### Prompt
Each line of the data below should be repeated exactly.

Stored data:

--- --- ---

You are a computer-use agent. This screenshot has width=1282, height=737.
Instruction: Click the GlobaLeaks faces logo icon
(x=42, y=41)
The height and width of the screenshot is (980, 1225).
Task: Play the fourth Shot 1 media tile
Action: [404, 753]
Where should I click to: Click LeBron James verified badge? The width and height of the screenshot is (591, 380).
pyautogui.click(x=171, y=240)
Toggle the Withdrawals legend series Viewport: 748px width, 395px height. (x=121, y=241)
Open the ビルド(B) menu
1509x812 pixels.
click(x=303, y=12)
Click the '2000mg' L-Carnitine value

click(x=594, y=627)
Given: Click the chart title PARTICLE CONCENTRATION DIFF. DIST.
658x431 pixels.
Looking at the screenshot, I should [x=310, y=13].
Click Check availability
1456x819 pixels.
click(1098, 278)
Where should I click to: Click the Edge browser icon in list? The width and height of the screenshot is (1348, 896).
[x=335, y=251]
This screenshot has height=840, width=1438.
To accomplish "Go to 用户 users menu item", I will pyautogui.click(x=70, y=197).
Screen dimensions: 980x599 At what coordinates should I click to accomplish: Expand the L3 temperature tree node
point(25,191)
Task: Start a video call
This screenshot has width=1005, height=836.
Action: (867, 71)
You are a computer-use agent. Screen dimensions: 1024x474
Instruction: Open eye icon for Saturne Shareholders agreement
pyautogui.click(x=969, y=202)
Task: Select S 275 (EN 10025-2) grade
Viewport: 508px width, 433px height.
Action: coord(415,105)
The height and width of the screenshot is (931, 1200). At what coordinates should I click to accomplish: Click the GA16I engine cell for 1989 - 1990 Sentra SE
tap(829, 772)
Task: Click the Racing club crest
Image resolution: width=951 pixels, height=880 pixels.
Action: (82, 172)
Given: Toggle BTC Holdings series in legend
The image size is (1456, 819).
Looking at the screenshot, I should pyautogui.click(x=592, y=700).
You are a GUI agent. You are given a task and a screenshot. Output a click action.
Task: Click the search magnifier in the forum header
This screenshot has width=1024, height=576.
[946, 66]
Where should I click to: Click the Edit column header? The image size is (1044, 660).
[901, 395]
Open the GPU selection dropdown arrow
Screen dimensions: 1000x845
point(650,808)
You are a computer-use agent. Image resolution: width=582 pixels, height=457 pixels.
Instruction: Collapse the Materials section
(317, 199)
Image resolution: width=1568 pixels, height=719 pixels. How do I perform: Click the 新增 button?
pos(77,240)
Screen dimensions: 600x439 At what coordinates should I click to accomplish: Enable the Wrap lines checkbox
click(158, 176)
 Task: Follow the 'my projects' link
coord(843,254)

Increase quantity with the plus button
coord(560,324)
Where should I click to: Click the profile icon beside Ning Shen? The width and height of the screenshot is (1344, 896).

--- --- ---

### Result of this task
You are a computer-use agent. This screenshot has width=1282, height=737.
Instruction: Click the GlobaLeaks faces logo icon
(x=42, y=41)
The height and width of the screenshot is (980, 1225).
Task: Play the fourth Shot 1 media tile
Action: [404, 753]
Where should I click to: Click LeBron James verified badge? The width and height of the screenshot is (591, 380).
pyautogui.click(x=171, y=240)
Toggle the Withdrawals legend series Viewport: 748px width, 395px height. (x=121, y=241)
Open the ビルド(B) menu
1509x812 pixels.
click(x=303, y=12)
Click the '2000mg' L-Carnitine value

click(x=594, y=627)
Given: Click the chart title PARTICLE CONCENTRATION DIFF. DIST.
658x431 pixels.
Looking at the screenshot, I should [x=310, y=13].
Click Check availability
1456x819 pixels.
click(1098, 278)
Where should I click to: Click the Edge browser icon in list? The width and height of the screenshot is (1348, 896).
[x=335, y=251]
This screenshot has height=840, width=1438.
To accomplish "Go to 用户 users menu item", I will pyautogui.click(x=70, y=197).
Screen dimensions: 980x599 At what coordinates should I click to accomplish: Expand the L3 temperature tree node
point(25,191)
Task: Start a video call
This screenshot has width=1005, height=836.
Action: (867, 71)
You are a computer-use agent. Screen dimensions: 1024x474
Instruction: Open eye icon for Saturne Shareholders agreement
pyautogui.click(x=969, y=202)
Task: Select S 275 (EN 10025-2) grade
Viewport: 508px width, 433px height.
Action: coord(415,105)
The height and width of the screenshot is (931, 1200). At what coordinates should I click to accomplish: Click the GA16I engine cell for 1989 - 1990 Sentra SE
tap(829, 772)
Task: Click the Racing club crest
Image resolution: width=951 pixels, height=880 pixels.
Action: (82, 172)
Given: Toggle BTC Holdings series in legend
The image size is (1456, 819).
Looking at the screenshot, I should pyautogui.click(x=592, y=700).
You are a GUI agent. You are given a task and a screenshot. Output a click action.
Task: Click the search magnifier in the forum header
This screenshot has width=1024, height=576.
[946, 66]
Where should I click to: Click the Edit column header? The image size is (1044, 660).
[901, 395]
Open the GPU selection dropdown arrow
Screen dimensions: 1000x845
point(650,808)
You are a computer-use agent. Image resolution: width=582 pixels, height=457 pixels.
Instruction: Collapse the Materials section
(317, 199)
Image resolution: width=1568 pixels, height=719 pixels. How do I perform: Click the 新增 button?
pos(77,240)
Screen dimensions: 600x439 At what coordinates should I click to accomplish: Enable the Wrap lines checkbox
click(158, 176)
 Task: Follow the 'my projects' link
coord(843,254)

Increase quantity with the plus button
coord(560,324)
Where should I click to: Click the profile icon beside Ning Shen? The width and height of the screenshot is (1344, 896).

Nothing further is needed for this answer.